KKaufman / Provided 


Her comments came after the council voted 4-0 to advance plans and specifications to repaint the more-than-20-year-old tank by next fall. Councilman Dan Moore was absent from Monday's meeting. 

Monday marked another change of plans for the design of the prominent tank. 

Going into the meeting, city staff had abandoned plans to paint the words "Sioux City Sue" on the tank along with notes from the popular 1945 song by Dick Thomas and Ray Freedman, which was recorded by notable musicians including Guy Lombardo, Bing Crosby and Gene Autry, the last of which sang the song in a 1946 film of the same title.

Rick Mach, a special assistant to the city manager, told the council those involved had opted for a generic design after being quoted $3,500 as a possible cost for the legal fees and permissions necessary to use specific notes from the song on the tower. 

A generic design would still play on "Singing Hills," the name of the corridor where the tank sits.

Even without the fees, Mach told the council it will cost between $20,000 and $30,000 to put a design on the tank. The basic paint job itself, without any design, would cost $190,000 and is much-needed, he said. 

Councilman Pete Groetken said he was wary of the city covering that additional price tag.


"I have a tough time pulling the trigger with anywhere from $20,000 to $30,000 when I think the money can probably be better spent somewhere else in the overall budget," he said. Groetken later added that he doesn't have a problem if that money is privately donated. 

Sioux City resident Chris Jensen urged the council not to settle for generic notes instead of the original song, saying "Sioux City Sue" would add humor and local flavor to the area. 

"The amount of money that you're talking about is a pittance when you consider the long-term effect of it," he said. "Don't spend the money to put some fictitious notes that do nothing, don't have any words. It's just scribbles on a water tower for $26,000."

Under the council's direction, the city will again explore the cost to put notes from the song on the tank.
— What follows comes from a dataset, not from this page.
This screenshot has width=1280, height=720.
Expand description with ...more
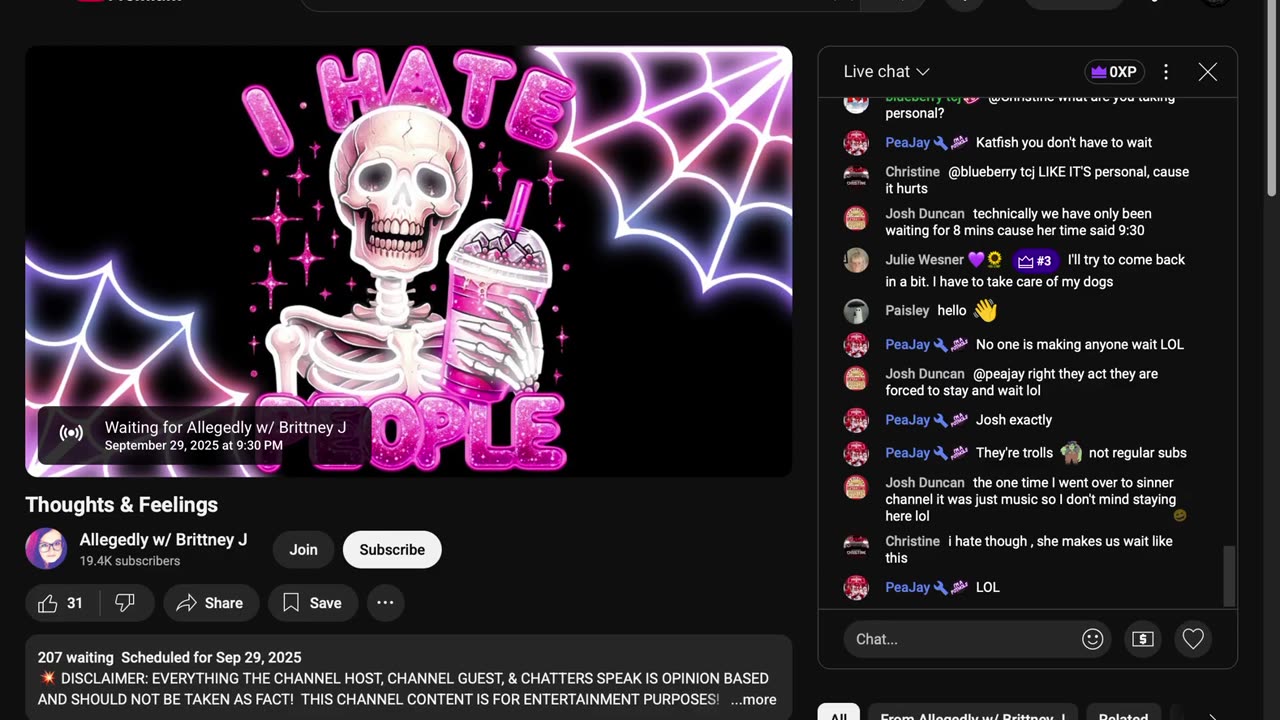(753, 700)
When the city receives bids on Dec. 12, the design costs will be included as an alternate, meaning the council will look at the separate cost and can include or eliminate it from the contractor's work. 

Capron said the city had previously discussed fundraising for the project, including a potential $10,000 donation from a private party. She said even if that specific donation falls through, she plans to approach enough private donors to cover the costs. 
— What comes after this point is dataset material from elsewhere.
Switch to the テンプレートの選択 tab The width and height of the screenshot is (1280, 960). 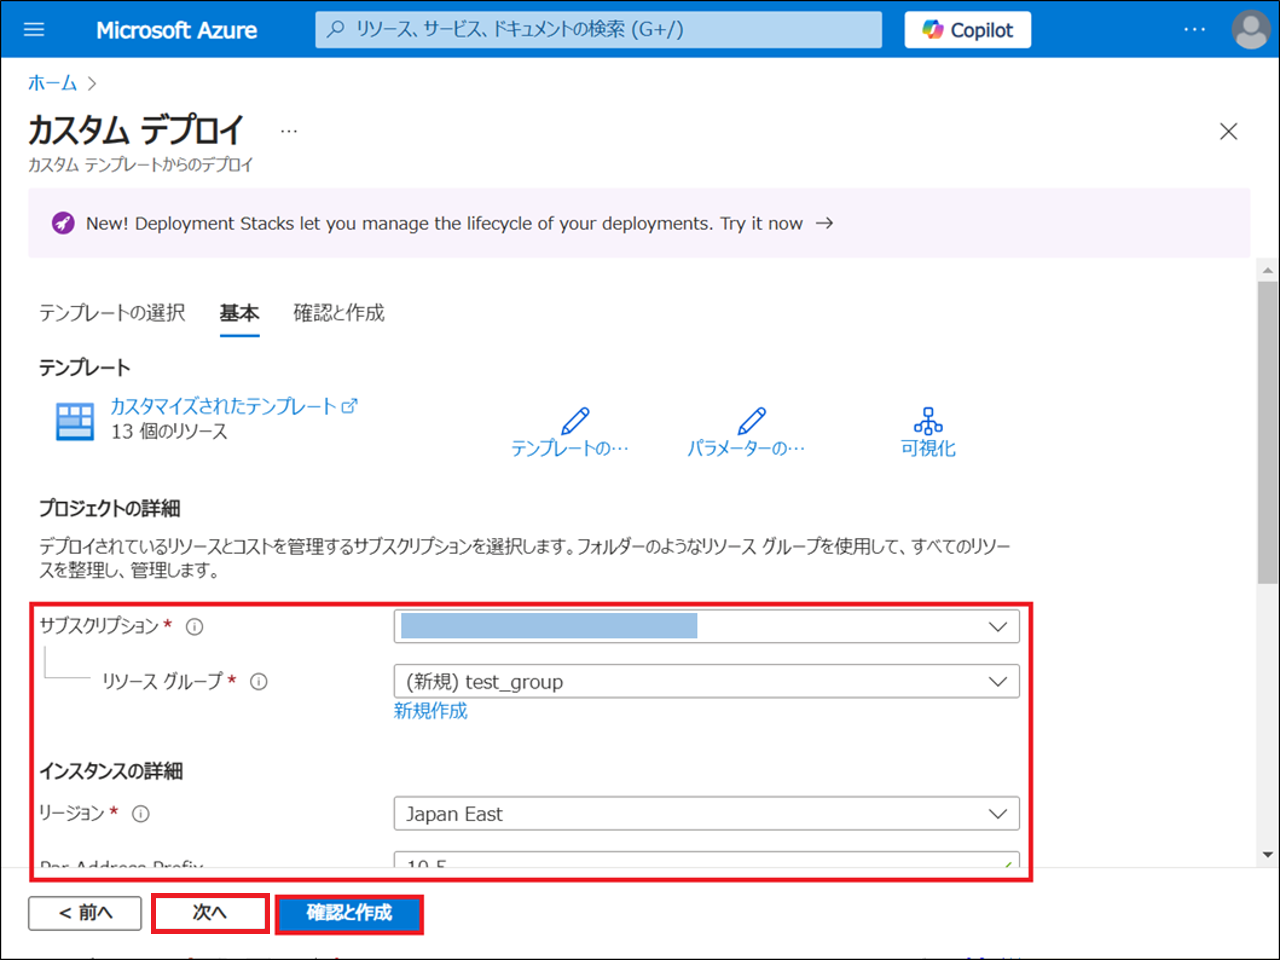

"I'm going to go look for six people that want to give me 5,000 bucks apiece," she said. She added that the donors' names may be placed on the tank. 

Reinvestment district

In other action, the council approved a contract with the Iowa Economic Development Authority for the Sioux City Reinvestment District.

Under the contract, Sioux City will receive $13.5 million in state funding to assist with the construction of four big-ticket projects: a 150-room hotel near the convention center, an ag expo center, Ho-Chunk's Virginia Square, and redevelopment of the Warrior Hotel and Davidson building.

The city will then have up to 20 years to repay the money through the state's portion of hotel/motel and sales taxes generated by the new properties.

Sinkhole settlement

The council also approved an $11,000 payout for partial settlement of a tort claim made by Marlus Mammen for property at 3015 Pierce St. 

According to city documents, the City experienced heavy rainfall on Aug. 26 resulting in large amounts of runoff and caused a large sinkhole to develop, which then followed utility lines to the foundation of the residence at 3015 Pierce St.